Coburn told reporters he has no doubt about the reaction to his Tricare ideas.
“There’s no question,” he said, “. . . retired military, they won’t like what I’ve done. But the fact is is nobody’s going to like what we’ve done, because everybody gets a pinch — everybody. ”
Beyond health care, Coburn has several other proposals that will rattle the Pentagon. He wants to eliminate most of the $1.3 billion-a-year subsidy that supports the Defense Commissary system of 252 grocery stores on military bases worldwide. Prices at commissaries are much lower than at civilian supermarkets; they are listed at cost plus a 5 percent surcharge. That money goes to offset costs of new commissaries or to repair and maintain old ones. It does not pay for salaries and benefits of the roughly 18,000 people who work at the commissaries.

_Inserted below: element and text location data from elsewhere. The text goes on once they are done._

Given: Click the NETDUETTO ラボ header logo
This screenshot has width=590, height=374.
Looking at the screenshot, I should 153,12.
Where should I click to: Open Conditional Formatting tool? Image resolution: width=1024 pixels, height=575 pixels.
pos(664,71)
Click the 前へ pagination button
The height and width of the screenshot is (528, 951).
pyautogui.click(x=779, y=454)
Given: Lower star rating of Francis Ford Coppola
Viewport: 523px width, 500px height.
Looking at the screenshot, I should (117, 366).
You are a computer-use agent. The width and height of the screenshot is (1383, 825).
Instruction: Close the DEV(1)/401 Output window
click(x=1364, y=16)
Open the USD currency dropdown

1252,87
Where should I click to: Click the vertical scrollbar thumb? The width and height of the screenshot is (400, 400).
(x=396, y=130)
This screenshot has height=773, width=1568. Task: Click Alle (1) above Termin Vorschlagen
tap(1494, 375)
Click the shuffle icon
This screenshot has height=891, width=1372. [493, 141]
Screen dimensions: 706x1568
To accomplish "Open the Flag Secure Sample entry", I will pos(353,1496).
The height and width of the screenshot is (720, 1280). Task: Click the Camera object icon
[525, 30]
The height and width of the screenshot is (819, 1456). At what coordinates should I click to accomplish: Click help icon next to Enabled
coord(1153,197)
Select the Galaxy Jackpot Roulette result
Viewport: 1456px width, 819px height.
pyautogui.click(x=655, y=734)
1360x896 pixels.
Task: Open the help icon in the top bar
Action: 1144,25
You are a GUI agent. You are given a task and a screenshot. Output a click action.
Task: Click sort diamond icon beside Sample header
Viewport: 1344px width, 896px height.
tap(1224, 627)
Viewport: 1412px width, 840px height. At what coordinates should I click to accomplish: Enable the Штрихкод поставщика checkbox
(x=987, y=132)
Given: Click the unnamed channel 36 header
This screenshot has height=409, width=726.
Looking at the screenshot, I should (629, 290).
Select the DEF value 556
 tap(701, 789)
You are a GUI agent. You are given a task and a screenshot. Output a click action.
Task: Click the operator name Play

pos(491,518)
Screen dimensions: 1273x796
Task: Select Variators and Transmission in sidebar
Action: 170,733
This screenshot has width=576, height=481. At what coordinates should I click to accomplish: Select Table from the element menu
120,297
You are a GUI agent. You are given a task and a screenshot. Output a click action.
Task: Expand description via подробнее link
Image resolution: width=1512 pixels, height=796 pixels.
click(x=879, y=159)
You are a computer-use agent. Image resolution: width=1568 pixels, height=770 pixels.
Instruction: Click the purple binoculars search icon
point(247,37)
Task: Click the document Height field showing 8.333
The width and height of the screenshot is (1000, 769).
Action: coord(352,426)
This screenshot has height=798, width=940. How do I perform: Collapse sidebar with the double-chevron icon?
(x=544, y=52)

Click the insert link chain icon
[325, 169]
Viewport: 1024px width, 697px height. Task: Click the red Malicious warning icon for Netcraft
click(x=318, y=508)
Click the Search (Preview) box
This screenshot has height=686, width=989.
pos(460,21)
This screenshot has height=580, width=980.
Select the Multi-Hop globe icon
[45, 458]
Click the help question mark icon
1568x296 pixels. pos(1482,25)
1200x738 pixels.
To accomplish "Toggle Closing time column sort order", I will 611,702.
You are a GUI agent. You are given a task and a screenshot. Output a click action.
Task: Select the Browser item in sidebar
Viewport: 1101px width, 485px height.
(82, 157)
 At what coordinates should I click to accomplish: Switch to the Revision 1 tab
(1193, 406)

Coburn supports a Congressional Budget Office proposal that would reduce the taxpayer subsidy over five years and see a gradual raise in prices so commissaries could become self-sufficient. The increase in cost, according to the CBO, would amount to $400 per service family per year and save the government about $900 million annually.
He also wants to close down the Congressionally Directed Medical Research Program, which for more than 20 years has added around $200 million a year primarily for breast, lung and prostate cancer projects that have to be managed primarily by contractors. Coburn’s option is to “transfer funding for cancer research that affects the general population back to [the National Institutes of Health] and reduce the administrative costs of administering this research for savings.”